US nun sentenced to three years in jail for Tennessee nuclear break-in

US nun sentenced to three years in jail for Tennessee nuclear break-in

An elderly American nun has been sentenced to 35 months in prison for breaking into a US nuclear weapons plant in Tennessee.

US District Judge Amul Thapar sentenced Sister Megan Rice on Tuesday.

The 84-year-old nun, along with two men, in July 2012 entered the Y-12 National Security Complex where enriched uranium for nuclear bombs is stored.

Peace activists Michael Walli and Greg Boertje-Obed were also sentenced to five years and two months in jail because they had longer criminal histories, the judge said.

The three were convicted of cutting fences and entering the facility, embarrassing American officials and prompting security changes.

“(Rice) does not have the extensive criminal records the others have. Her crimes are minimal in comparison to the others,” Thapar was quoted as saying by Reuters.

The three activists had initially faced up to 20 years in prison after their conviction last May.

They were also found guilty of causing more than $1,000 of damage to US government property.
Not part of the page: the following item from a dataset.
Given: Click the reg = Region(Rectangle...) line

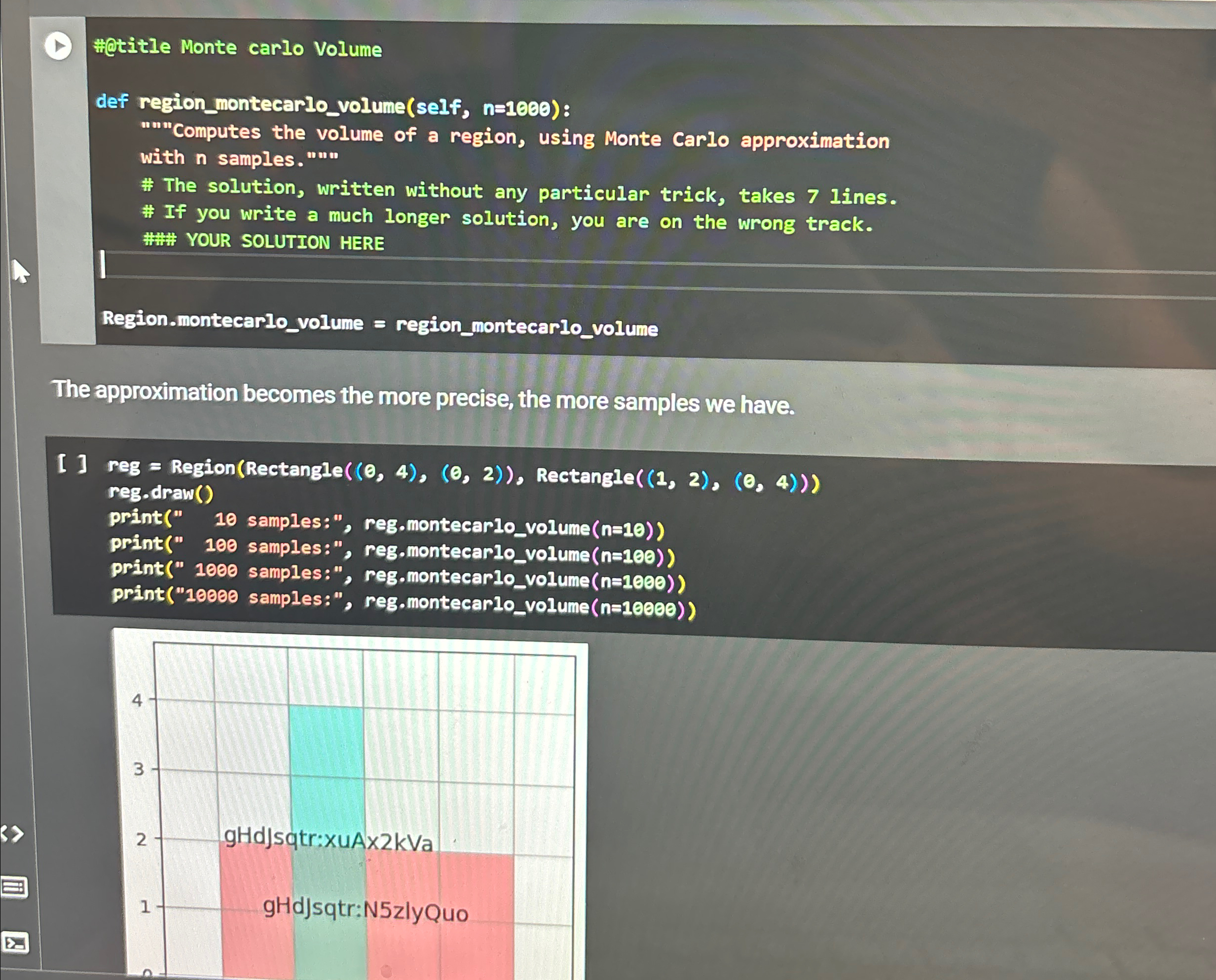Looking at the screenshot, I should [x=463, y=473].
When they were inside the facility, they walked around, spray-painted graffiti, strung out crime-scene tape and chipped a wall with hammers.
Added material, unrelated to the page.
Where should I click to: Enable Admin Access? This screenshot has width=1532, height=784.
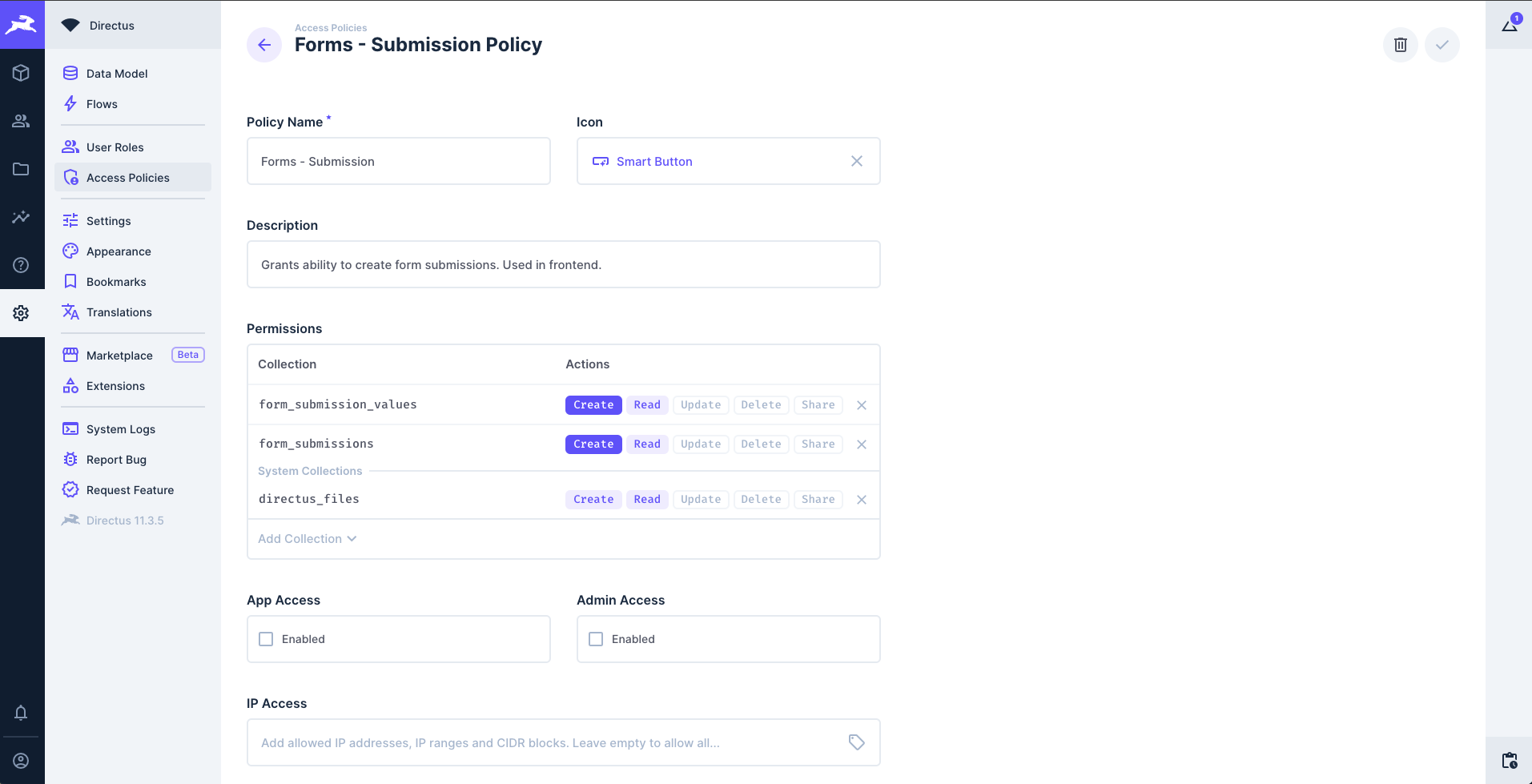point(595,638)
Top US officials were reassigned, including at the National Nuclear Security Administration. The company providing security at the site was also dismissed and other officers were sacked, demoted or suspended.

In a statement, Rice said her only regret was that she waited so long to take action.

“Please have no leniency with me. To remain in prison for the rest of my life would be the greatest gift you could give me,” she said.

Rice said nuclear arms were one of the most pressing issues of our times.

“It’s the criminality of this 70-year industry,” she said. “We spend more on nuclear arms than on the departments of education, health, transportation, disaster relief and a number of other government agencies that I can’t remember.”